The image on the bottom right was with Suren's parameters. The max activations are less grainy and look more like pen strokes, so we chose those parameters to work with. We then went on to convolving and pooling (mean pooling) the features that were learned from these patches with the full 60k training set and 10k test set. The final size would be (2, 2) features for both the training and test set. We chose to reduce the size of the features to (2, 2) since (7, 7) was too large and when trying to reshape with this size we ran into memory problems (had 16gb allocated). We ran our softmax classifier with different hidden layer sizes to see what the best size would be when training on our pooled features. The hidden layer was computed using logistic regression while the output layer used softmax regression. Here are the different accuracies.
We chose to use a hidden layer size of 100 since that gave us the best results and tried different lambda values on it. Here are the average accuracies.
A lambda of 1e-5 gave us the best average accuracy. Here are the individual accuracies for each digit with this value of lambda.
Instructions
Since we didn't follow the instructions given in the exercise here are the steps we took to complete this exercise.
- Extracted 10k (15, 15) patches from random images in the MNIST dataset.
- Ran the patches through our sparse autoencoder using a hidden layer size of 100 (Code was set up in a previous exercise). The best values we used were Lambda = 1e-3, Beta = 0.5, Rho = 0.05.
-
Loaded the features into a python code that would call a function for convolution and a function for pooling (Code was done in a previous exercise with the STL-10 images).
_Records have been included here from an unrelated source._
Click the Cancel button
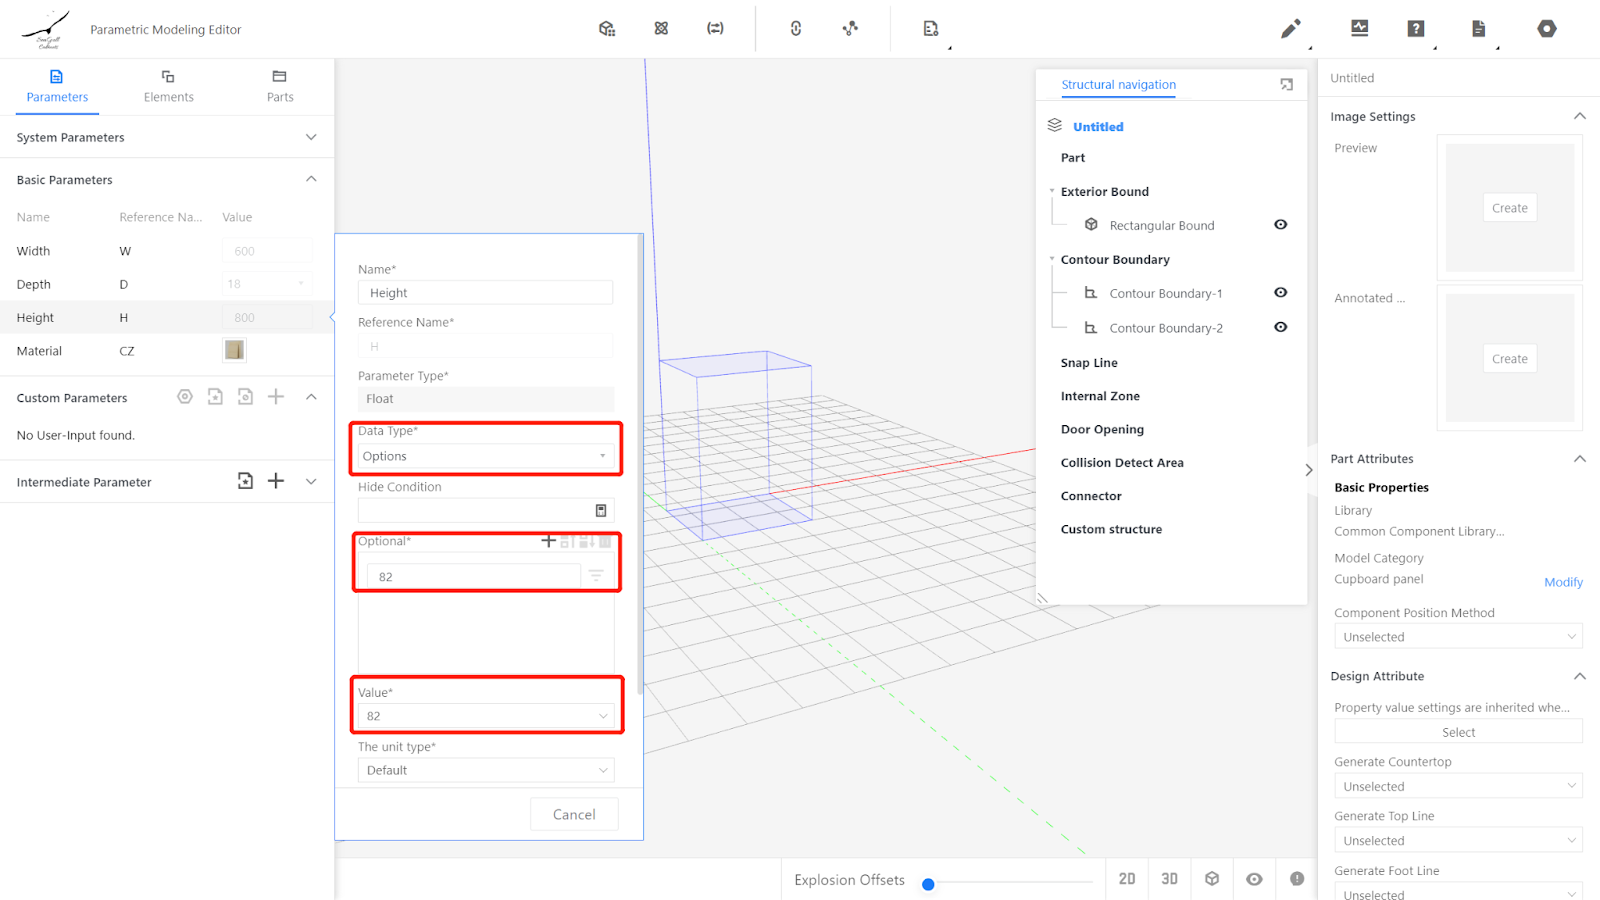This screenshot has height=900, width=1600. coord(574,814)
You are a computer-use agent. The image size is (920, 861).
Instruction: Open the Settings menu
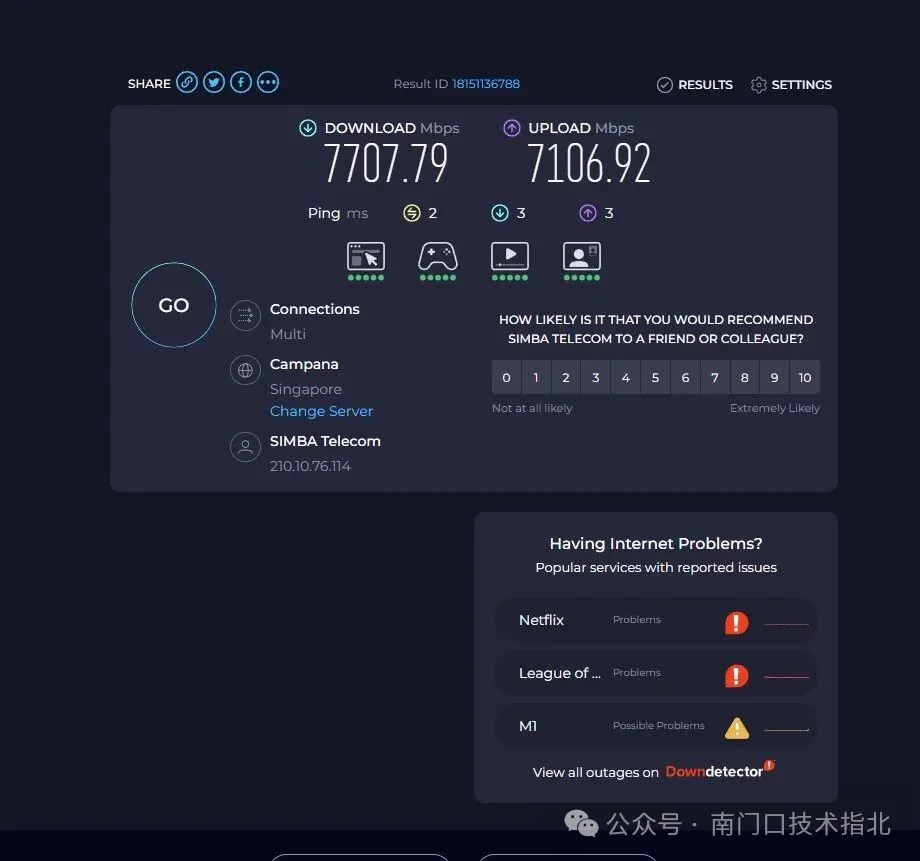[x=791, y=85]
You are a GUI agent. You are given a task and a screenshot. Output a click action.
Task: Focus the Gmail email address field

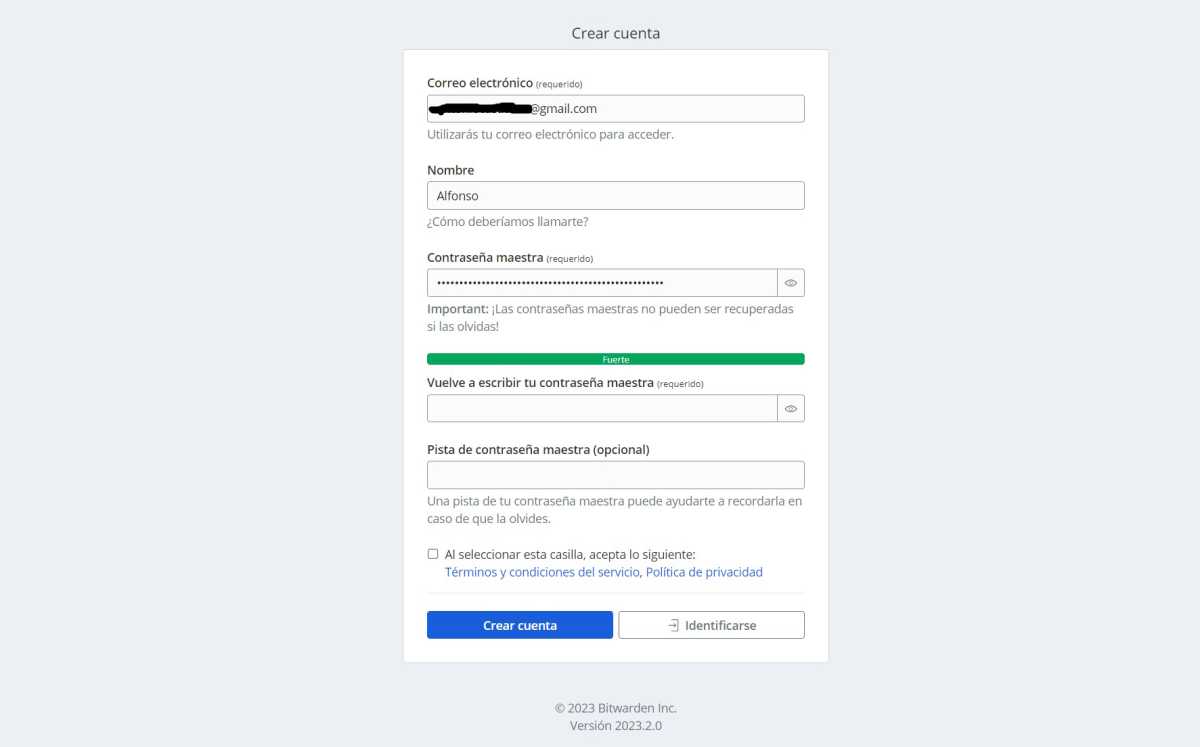coord(616,109)
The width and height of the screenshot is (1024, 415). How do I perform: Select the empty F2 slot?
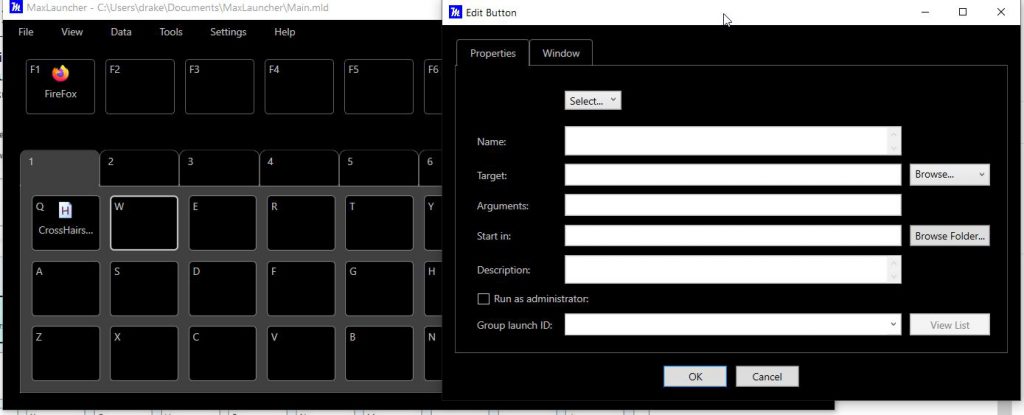click(140, 86)
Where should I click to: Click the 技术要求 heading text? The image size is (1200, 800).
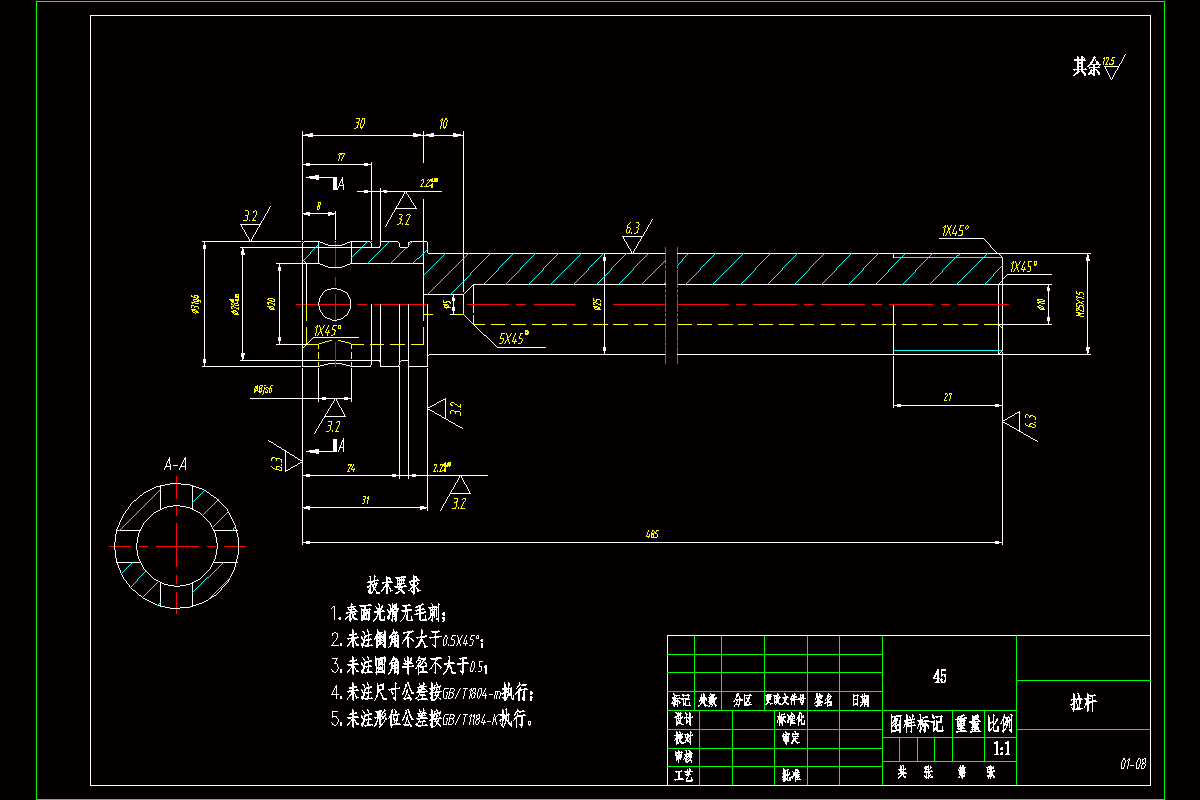coord(393,584)
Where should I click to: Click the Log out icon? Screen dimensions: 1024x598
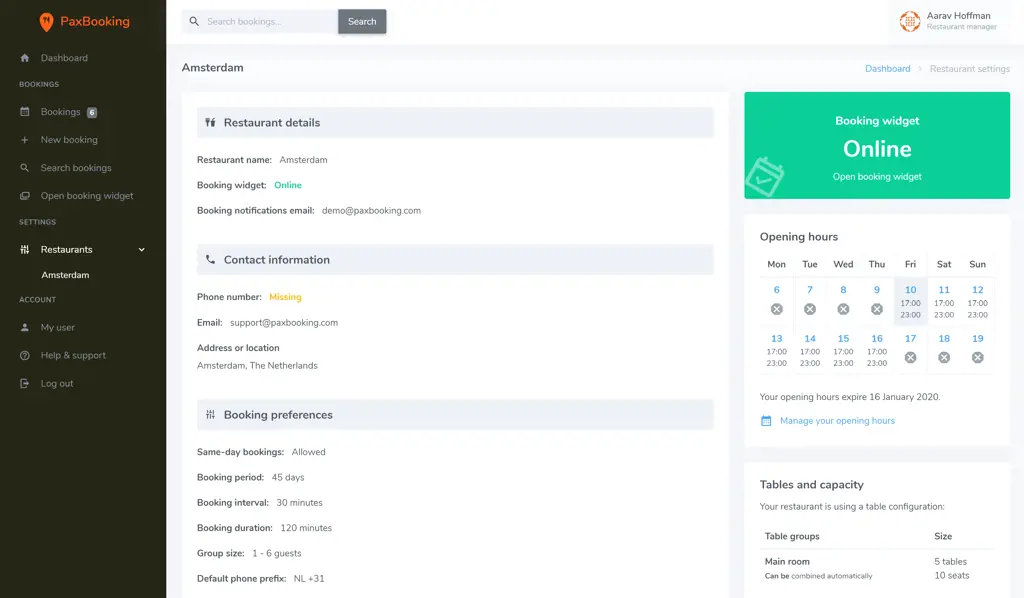pyautogui.click(x=25, y=384)

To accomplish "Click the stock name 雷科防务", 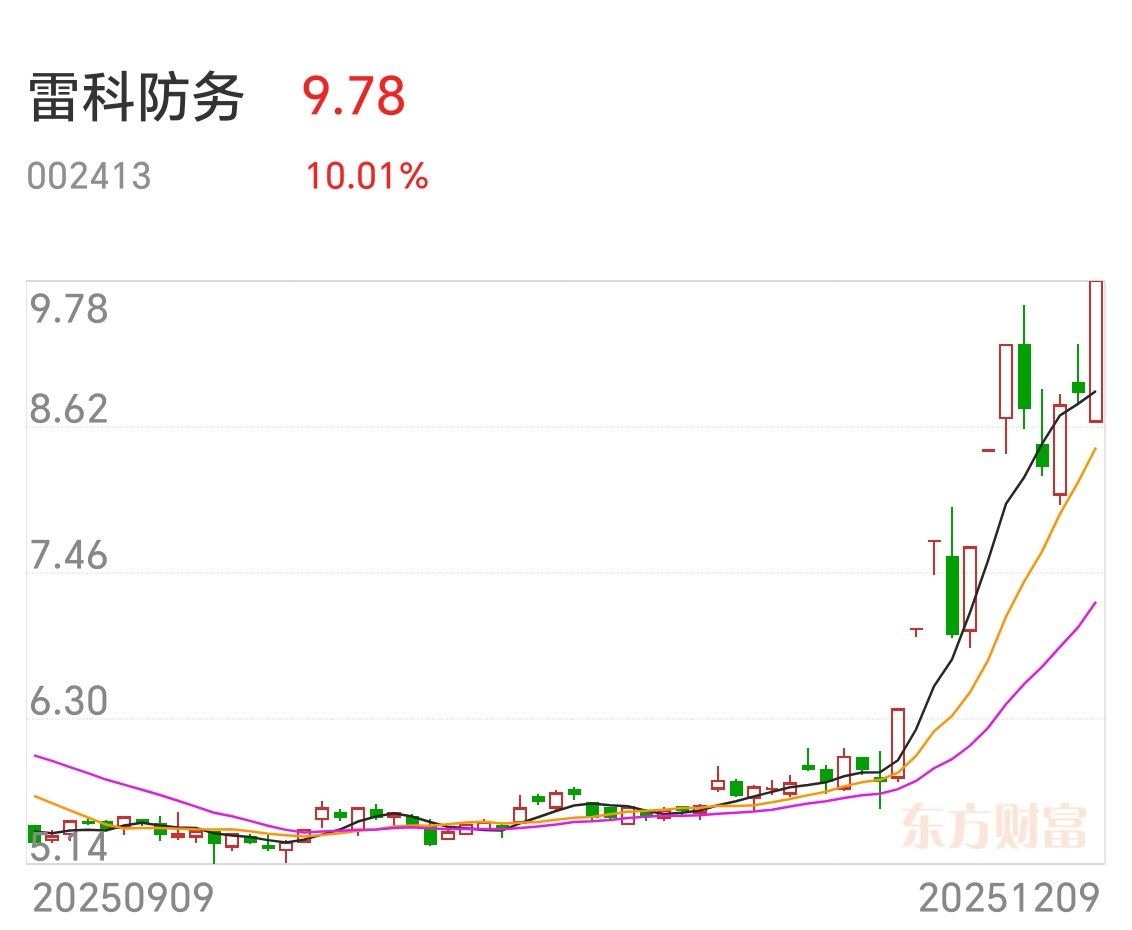I will (136, 97).
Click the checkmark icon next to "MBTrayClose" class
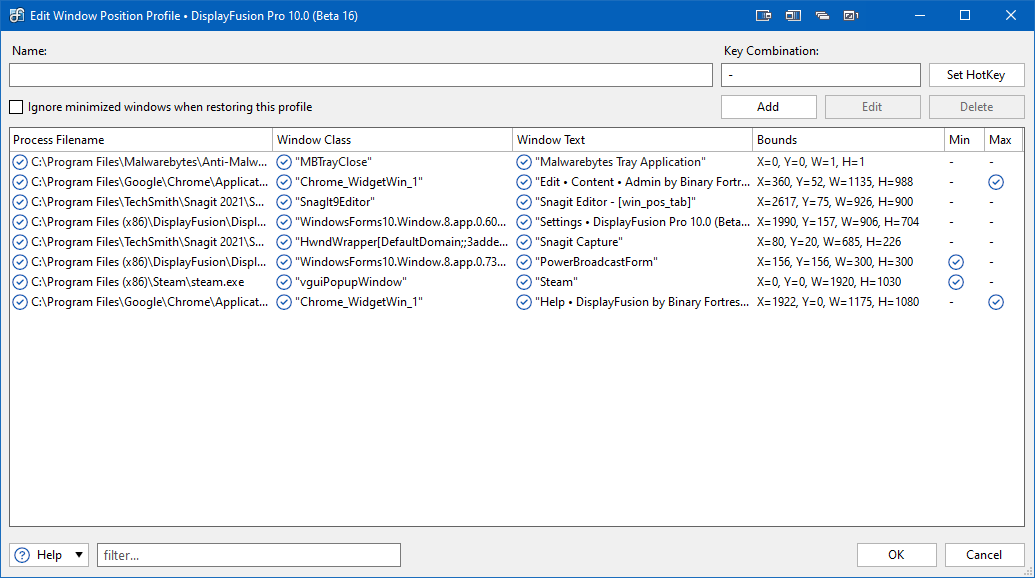The image size is (1035, 578). (284, 162)
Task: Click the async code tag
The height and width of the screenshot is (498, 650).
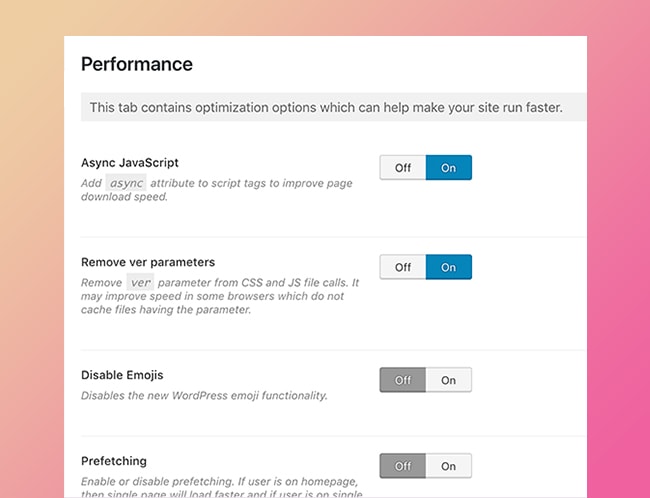Action: click(x=126, y=183)
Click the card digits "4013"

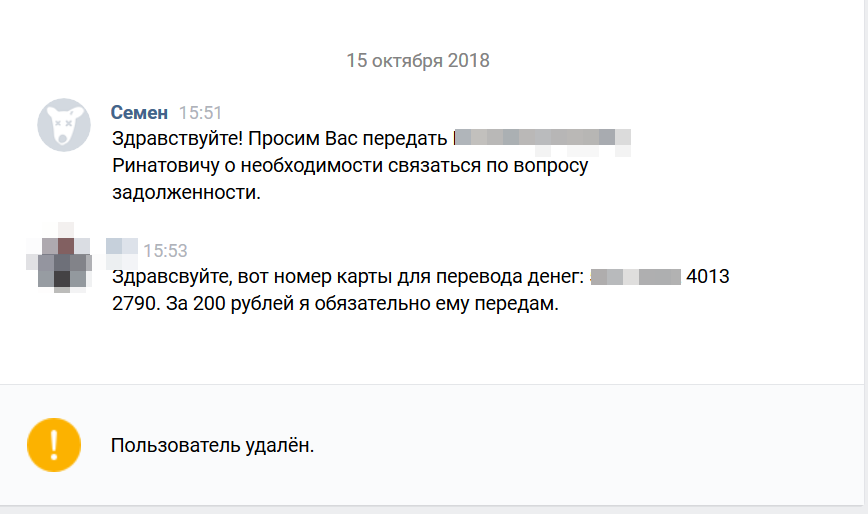(x=708, y=277)
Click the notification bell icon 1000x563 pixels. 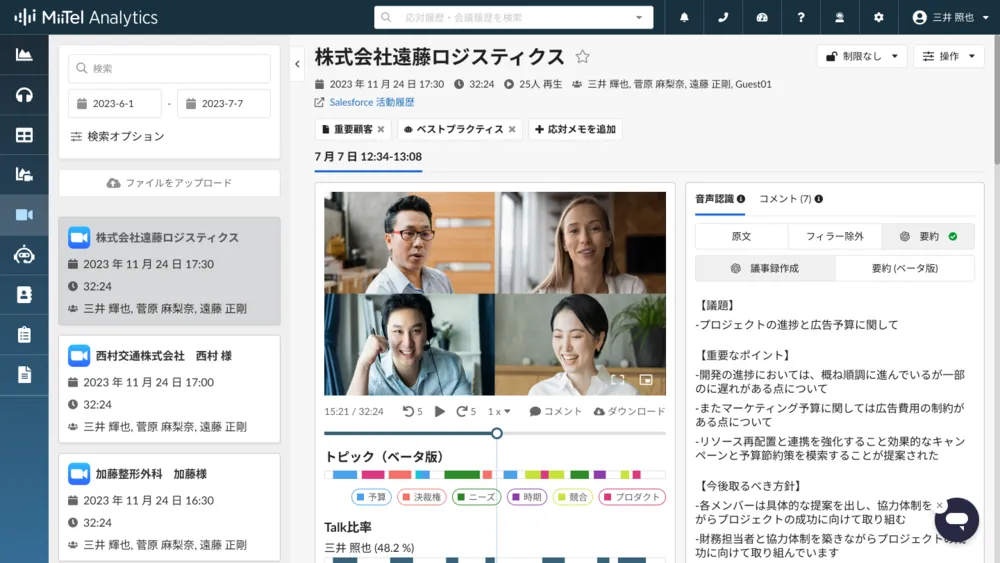click(684, 17)
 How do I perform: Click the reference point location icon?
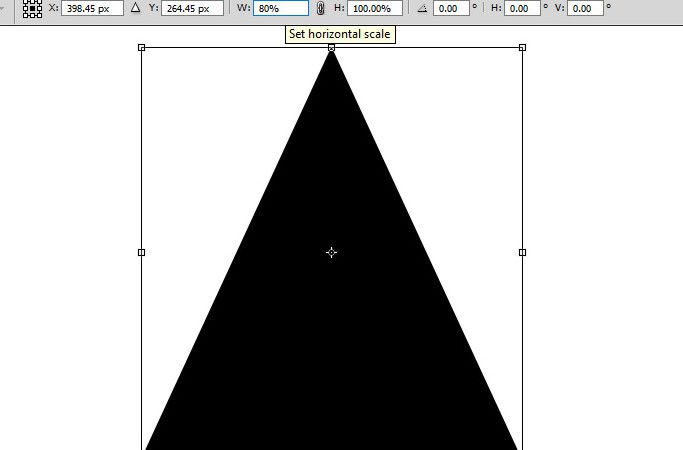pyautogui.click(x=33, y=8)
Main differences are having a 100 hidden layer size instead of 400, grabbing the MNIST data instead of STL-10 images, and not dealing with whitening or subtracting the mean off of anything.
-
Numbers 5 and 6 were done in batches of 20 features until all 100 were convolved and pooled.
-
Convolved features. The code from STL-10 to MNIST is different. You do not need to do any whitening or mean subtracting and you can remove the for loop used for the three different colors since the MNIST dataset is greyscale.
-
Pooled features (Used the same code from previous exercise on STL-10). Dimension of our pooling region was 7, so after pooling our features were (2, 2).
-
Used softmax classifier (Done in previous STL-10 exercise). Main difference is obtaining MNIST data instead of STL-10 data. Optimal lambda value was 1e-5.